[Exercise materials]
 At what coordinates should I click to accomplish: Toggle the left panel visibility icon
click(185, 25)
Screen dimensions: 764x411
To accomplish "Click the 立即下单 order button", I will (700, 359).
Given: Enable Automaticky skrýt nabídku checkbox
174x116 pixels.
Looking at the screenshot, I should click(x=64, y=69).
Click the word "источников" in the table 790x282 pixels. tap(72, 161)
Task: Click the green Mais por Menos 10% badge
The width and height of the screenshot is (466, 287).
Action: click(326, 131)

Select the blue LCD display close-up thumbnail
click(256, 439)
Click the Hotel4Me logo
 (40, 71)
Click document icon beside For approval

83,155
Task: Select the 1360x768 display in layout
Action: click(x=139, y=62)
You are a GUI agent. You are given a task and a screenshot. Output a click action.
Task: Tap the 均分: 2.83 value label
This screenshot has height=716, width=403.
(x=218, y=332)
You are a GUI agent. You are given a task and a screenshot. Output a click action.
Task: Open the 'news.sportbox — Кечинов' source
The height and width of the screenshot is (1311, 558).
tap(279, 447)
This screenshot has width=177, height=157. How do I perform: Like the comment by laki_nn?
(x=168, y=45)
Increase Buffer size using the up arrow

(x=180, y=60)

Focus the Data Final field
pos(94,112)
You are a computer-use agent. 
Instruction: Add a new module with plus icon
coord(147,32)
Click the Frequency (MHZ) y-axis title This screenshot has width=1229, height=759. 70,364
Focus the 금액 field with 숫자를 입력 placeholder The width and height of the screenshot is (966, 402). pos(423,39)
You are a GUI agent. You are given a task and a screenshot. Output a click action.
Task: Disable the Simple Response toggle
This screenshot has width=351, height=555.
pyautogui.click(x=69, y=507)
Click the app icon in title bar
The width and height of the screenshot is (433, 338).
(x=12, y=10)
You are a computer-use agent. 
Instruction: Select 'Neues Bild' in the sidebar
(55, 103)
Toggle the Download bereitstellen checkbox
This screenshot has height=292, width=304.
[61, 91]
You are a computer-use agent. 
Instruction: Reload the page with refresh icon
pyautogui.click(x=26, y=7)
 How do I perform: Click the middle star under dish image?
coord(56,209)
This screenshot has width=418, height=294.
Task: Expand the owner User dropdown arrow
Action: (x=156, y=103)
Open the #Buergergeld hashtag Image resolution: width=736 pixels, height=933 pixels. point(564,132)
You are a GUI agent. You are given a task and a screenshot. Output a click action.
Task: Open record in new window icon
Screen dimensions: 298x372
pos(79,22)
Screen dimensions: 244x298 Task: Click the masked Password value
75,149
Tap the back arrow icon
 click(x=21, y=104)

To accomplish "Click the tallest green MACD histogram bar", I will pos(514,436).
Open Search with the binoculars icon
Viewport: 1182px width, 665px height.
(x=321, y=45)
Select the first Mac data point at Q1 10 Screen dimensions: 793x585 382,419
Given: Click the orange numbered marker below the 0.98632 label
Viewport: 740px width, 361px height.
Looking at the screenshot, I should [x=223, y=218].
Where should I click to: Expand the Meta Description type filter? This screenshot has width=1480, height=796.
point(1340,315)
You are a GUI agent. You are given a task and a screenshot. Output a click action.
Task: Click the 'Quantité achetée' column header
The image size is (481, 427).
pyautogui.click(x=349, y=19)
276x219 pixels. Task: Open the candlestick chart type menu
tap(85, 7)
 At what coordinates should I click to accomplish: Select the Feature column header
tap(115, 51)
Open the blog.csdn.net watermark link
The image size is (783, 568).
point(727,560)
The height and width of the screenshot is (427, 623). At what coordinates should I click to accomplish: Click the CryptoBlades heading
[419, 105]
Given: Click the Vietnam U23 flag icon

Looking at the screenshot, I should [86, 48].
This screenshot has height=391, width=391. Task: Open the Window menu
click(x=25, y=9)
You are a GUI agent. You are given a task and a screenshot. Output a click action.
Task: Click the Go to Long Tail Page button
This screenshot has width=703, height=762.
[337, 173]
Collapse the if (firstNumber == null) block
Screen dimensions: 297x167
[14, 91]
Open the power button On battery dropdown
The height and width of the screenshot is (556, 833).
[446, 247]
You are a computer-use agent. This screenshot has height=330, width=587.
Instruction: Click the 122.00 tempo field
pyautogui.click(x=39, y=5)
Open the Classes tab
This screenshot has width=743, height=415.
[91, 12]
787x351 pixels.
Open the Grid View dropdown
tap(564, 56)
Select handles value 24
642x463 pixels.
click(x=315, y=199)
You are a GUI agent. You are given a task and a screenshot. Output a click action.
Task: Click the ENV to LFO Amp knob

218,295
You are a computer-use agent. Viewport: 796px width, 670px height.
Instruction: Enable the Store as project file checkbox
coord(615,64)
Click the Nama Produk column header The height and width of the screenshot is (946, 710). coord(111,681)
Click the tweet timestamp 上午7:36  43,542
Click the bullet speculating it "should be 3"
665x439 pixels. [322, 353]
[/Exercise materials]
** Task requirements **
Repeat the listing above word for word, with no line missing.

** Solution for this exercise **
 At what coordinates should I click to accomplish: Toggle the left panel visibility icon
click(185, 25)
Screen dimensions: 764x411
To accomplish "Click the 立即下单 order button", I will (700, 359).
Given: Enable Automaticky skrýt nabídku checkbox
174x116 pixels.
Looking at the screenshot, I should click(x=64, y=69).
Click the word "источников" in the table 790x282 pixels. tap(72, 161)
Task: Click the green Mais por Menos 10% badge
The width and height of the screenshot is (466, 287).
Action: click(326, 131)

Select the blue LCD display close-up thumbnail
click(256, 439)
Click the Hotel4Me logo
 (40, 71)
Click document icon beside For approval

83,155
Task: Select the 1360x768 display in layout
Action: click(x=139, y=62)
You are a GUI agent. You are given a task and a screenshot. Output a click action.
Task: Tap the 均分: 2.83 value label
This screenshot has height=716, width=403.
(x=218, y=332)
You are a GUI agent. You are given a task and a screenshot. Output a click action.
Task: Open the 'news.sportbox — Кечинов' source
The height and width of the screenshot is (1311, 558).
tap(279, 447)
This screenshot has width=177, height=157. How do I perform: Like the comment by laki_nn?
(x=168, y=45)
Increase Buffer size using the up arrow

(x=180, y=60)

Focus the Data Final field
pos(94,112)
You are a computer-use agent. 
Instruction: Add a new module with plus icon
coord(147,32)
Click the Frequency (MHZ) y-axis title This screenshot has width=1229, height=759. 70,364
Focus the 금액 field with 숫자를 입력 placeholder The width and height of the screenshot is (966, 402). pos(423,39)
You are a GUI agent. You are given a task and a screenshot. Output a click action.
Task: Disable the Simple Response toggle
This screenshot has width=351, height=555.
pyautogui.click(x=69, y=507)
Click the app icon in title bar
The width and height of the screenshot is (433, 338).
(x=12, y=10)
You are a computer-use agent. 
Instruction: Select 'Neues Bild' in the sidebar
(55, 103)
Toggle the Download bereitstellen checkbox
This screenshot has height=292, width=304.
[61, 91]
You are a computer-use agent. 
Instruction: Reload the page with refresh icon
pyautogui.click(x=26, y=7)
 How do I perform: Click the middle star under dish image?
coord(56,209)
This screenshot has width=418, height=294.
Task: Expand the owner User dropdown arrow
Action: (x=156, y=103)
Open the #Buergergeld hashtag Image resolution: width=736 pixels, height=933 pixels. point(564,132)
You are a GUI agent. You are given a task and a screenshot. Output a click action.
Task: Open record in new window icon
Screen dimensions: 298x372
pos(79,22)
Screen dimensions: 244x298 Task: Click the masked Password value
75,149
Tap the back arrow icon
 click(x=21, y=104)

To accomplish "Click the tallest green MACD histogram bar", I will pos(514,436).
Open Search with the binoculars icon
Viewport: 1182px width, 665px height.
(x=321, y=45)
Select the first Mac data point at Q1 10 Screen dimensions: 793x585 382,419
Given: Click the orange numbered marker below the 0.98632 label
Viewport: 740px width, 361px height.
Looking at the screenshot, I should [x=223, y=218].
Where should I click to: Expand the Meta Description type filter? This screenshot has width=1480, height=796.
point(1340,315)
You are a GUI agent. You are given a task and a screenshot. Output a click action.
Task: Click the 'Quantité achetée' column header
The image size is (481, 427).
pyautogui.click(x=349, y=19)
276x219 pixels. Task: Open the candlestick chart type menu
tap(85, 7)
 At what coordinates should I click to accomplish: Select the Feature column header
tap(115, 51)
Open the blog.csdn.net watermark link
The image size is (783, 568).
point(727,560)
The height and width of the screenshot is (427, 623). At what coordinates should I click to accomplish: Click the CryptoBlades heading
[419, 105]
Given: Click the Vietnam U23 flag icon

Looking at the screenshot, I should [86, 48].
This screenshot has height=391, width=391. Task: Open the Window menu
click(x=25, y=9)
You are a GUI agent. You are given a task and a screenshot. Output a click action.
Task: Click the Go to Long Tail Page button
This screenshot has width=703, height=762.
[337, 173]
Collapse the if (firstNumber == null) block
Screen dimensions: 297x167
[14, 91]
Open the power button On battery dropdown
The height and width of the screenshot is (556, 833).
[446, 247]
You are a computer-use agent. This screenshot has height=330, width=587.
Instruction: Click the 122.00 tempo field
pyautogui.click(x=39, y=5)
Open the Classes tab
This screenshot has width=743, height=415.
[91, 12]
787x351 pixels.
Open the Grid View dropdown
tap(564, 56)
Select handles value 24
642x463 pixels.
click(x=315, y=199)
You are a GUI agent. You are given a task and a screenshot. Output a click action.
Task: Click the ENV to LFO Amp knob

218,295
You are a computer-use agent. Viewport: 796px width, 670px height.
Instruction: Enable the Store as project file checkbox
coord(615,64)
Click the Nama Produk column header The height and width of the screenshot is (946, 710). coord(111,681)
Click the tweet timestamp 上午7:36  43,542
Click the bullet speculating it "should be 3"
665x439 pixels. [322, 353]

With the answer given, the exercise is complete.